The following widget will display all available land cover classes and crop types in your training dataframe.

Tick the checkbox for each crop type you wish to explicitly include in your model.<br>
In case you wish to group multiple crops together, just tick the parent node in the hierarchy.

Non-selected crops will be merged together in an `other` class.

After selecting all your crop types of interest, hit the "Apply" button.

<div class="alert alert-block alert-info">
<b>Minimum number of samples:</b><br>
In order to train a model, we recommend a minimum of 30 samples to be available for each unique crop type.<br>
Any crop type in the dataframe with fewer than 30 samples will initially not be shown.<br>
You can adjust this threshold through the count_threshold parameter.
</div>


In [None]:
from notebook_utils.croptypepicker import CropTypePicker

croptypepicker = CropTypePicker(sample_df=training_df, count_threshold=30, expand=True)

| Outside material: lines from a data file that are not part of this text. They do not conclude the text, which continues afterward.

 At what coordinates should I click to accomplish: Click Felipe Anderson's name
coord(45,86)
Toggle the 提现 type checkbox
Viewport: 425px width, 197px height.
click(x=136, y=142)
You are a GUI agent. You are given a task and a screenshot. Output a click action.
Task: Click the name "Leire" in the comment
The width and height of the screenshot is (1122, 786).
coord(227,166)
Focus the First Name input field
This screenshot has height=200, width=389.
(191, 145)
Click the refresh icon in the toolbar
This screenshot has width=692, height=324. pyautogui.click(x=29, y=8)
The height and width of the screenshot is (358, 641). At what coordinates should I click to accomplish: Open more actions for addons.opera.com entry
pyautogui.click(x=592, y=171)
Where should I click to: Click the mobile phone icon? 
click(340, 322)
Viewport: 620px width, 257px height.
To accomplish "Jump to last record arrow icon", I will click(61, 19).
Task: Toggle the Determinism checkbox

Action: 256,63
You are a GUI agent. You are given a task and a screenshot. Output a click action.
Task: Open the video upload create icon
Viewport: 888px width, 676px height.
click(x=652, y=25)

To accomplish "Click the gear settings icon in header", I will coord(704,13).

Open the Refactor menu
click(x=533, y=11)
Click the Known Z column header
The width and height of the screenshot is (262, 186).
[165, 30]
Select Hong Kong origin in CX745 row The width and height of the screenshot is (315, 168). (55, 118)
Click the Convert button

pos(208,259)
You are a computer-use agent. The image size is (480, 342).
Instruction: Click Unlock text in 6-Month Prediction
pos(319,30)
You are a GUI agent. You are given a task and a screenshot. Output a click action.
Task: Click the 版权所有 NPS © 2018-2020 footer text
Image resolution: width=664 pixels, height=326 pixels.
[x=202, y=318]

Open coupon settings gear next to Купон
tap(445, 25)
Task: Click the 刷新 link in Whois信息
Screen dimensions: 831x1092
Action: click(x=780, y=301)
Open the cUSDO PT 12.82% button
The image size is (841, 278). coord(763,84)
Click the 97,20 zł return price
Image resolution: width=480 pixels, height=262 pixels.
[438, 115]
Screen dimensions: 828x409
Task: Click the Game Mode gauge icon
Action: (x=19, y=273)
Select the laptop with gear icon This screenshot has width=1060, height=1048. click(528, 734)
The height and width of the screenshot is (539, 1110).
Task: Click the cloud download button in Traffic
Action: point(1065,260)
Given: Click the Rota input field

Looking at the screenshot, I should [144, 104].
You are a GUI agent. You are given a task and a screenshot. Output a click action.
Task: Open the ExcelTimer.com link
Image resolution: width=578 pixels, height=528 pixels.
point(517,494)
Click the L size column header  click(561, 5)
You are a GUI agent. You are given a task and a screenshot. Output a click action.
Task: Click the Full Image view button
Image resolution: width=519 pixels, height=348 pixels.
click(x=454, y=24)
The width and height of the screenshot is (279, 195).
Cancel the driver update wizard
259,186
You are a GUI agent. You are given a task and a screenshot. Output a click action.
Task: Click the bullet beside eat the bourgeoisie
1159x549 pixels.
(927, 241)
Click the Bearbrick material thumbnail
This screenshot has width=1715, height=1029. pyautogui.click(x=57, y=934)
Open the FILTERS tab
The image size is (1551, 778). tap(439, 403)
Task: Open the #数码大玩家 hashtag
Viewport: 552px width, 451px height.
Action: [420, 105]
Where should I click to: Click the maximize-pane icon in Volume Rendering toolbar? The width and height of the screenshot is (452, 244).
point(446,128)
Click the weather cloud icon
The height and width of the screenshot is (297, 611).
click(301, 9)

In the next cell, we apply your selection to your training dataframe.<br>
The new dataframe will contain a `downstream_class` attribute, denoting the final label.<br>
Let's first check which classes ended up in the "other" class:

In [None]:
from notebook_utils.croptypepicker import apply_croptypepicker_to_df
from worldcereal.utils.legend import translate_ewoc_codes

training_df = apply_croptypepicker_to_df(training_df, croptypepicker)
other_count = training_df.loc[training_df['downstream_class'] == 'other']['ewoc_code'].value_counts()
other_labels = translate_ewoc_codes(other_count.index.tolist())
other_count.to_frame().merge(other_labels, left_index=True, right_index=True)

Based on this list, you might consider dropping some classes.<br>
This can be done by providing the "ewoc_codes" in the following cell:

In [None]:
# drop classes
# to_drop = [1107000020, 1107000000, ]
to_drop = []
if len(to_drop) > 0:
    training_df = training_df.loc[~training_df['ewoc_code'].isin(to_drop)]
training_df['downstream_class'].value_counts()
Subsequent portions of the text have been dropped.